Source distribution specification clarification

In Source distribution format — Python Packaging User Guide, it says that, “The name and version components of the filename MUST match the values stored in the metadata contained in the file.” A few questions:

  • Which “file” is this, is it PKG-INFO?
  • Where it says that the name must match, is that before or after canonicalisation, i.e. are hyphens permitted, and would that be considered a “match” if the filename has underscores?
  • Does this requirement apply to sdists not conforming to Core Metadata 2.2?

As the filename of a sdist is not standardised, it’s not entirely clear.

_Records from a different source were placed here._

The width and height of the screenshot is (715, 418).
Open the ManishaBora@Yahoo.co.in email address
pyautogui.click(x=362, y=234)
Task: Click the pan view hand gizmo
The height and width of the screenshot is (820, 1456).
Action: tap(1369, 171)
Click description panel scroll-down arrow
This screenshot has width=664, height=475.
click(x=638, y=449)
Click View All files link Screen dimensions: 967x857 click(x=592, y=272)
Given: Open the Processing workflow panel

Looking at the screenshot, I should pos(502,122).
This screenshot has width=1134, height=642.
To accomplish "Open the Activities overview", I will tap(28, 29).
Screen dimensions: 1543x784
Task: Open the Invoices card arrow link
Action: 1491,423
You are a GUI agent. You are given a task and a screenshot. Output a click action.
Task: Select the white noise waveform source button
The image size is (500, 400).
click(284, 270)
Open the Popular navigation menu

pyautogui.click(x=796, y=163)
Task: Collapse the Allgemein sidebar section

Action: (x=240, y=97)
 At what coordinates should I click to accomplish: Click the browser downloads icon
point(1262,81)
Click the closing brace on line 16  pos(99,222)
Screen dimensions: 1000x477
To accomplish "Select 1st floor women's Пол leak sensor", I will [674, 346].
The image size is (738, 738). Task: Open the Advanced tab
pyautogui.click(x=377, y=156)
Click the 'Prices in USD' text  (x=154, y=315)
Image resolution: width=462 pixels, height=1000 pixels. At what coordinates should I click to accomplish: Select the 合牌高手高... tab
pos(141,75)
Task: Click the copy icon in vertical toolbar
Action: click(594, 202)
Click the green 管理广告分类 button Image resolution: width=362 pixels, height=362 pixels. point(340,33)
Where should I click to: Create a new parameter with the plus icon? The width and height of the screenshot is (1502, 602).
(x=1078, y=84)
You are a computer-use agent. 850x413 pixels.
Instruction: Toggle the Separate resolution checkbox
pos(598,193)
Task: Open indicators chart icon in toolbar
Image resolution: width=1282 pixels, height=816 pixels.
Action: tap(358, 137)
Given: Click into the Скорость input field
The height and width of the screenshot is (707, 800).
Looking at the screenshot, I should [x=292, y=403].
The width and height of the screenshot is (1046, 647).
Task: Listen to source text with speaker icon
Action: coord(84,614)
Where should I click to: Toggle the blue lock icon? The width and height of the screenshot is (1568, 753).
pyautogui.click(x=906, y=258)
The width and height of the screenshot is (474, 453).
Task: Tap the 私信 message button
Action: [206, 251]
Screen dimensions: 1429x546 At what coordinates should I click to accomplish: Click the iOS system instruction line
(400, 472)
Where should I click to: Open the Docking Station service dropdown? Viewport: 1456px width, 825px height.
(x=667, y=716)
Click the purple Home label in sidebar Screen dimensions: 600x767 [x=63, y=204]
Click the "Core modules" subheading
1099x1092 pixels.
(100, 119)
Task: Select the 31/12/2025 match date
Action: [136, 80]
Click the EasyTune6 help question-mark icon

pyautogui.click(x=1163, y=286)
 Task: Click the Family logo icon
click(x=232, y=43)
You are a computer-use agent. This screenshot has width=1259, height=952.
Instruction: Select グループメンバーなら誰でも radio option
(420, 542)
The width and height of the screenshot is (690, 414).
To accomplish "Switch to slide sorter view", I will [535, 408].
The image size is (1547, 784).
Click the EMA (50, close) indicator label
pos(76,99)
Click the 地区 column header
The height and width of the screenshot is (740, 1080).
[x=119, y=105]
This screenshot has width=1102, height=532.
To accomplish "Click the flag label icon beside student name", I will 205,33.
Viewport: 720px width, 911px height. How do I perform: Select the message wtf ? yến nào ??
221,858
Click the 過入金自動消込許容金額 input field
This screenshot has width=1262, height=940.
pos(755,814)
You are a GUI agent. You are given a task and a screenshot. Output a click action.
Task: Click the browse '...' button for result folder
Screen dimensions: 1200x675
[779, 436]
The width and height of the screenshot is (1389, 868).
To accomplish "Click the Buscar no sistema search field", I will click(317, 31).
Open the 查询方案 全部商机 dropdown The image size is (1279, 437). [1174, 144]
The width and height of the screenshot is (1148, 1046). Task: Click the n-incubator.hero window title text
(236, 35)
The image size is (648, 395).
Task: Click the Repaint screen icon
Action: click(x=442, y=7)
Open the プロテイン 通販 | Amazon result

It would be good to standardise this. In a practical sense though, I’d say the name must match up to canonicalisation, because pip assumes that. I’d personally prefer if we insisted that the filename used canonical form, but that’s not mandated at the moment. Similarly, the filename version must not have hyphens, because how do you tell where the name ends and the version starts otherwise. But again, tools might try to guess, so maybe it’s OK.

It’s hard to mandate anything about sdists that were created before the relevant documents were written. I’d say that you can probably assume these rules work, and can reasonably choose to reject sdists that you can’t process because they don’t follow these rules, but that’s a pragmatic answer, not a formal ruling.

We’ve tried to start discussions on standardising sdists, but they’ve always got bogged down for one reason or another. Feel free to have another go, if you feel it’s worth it.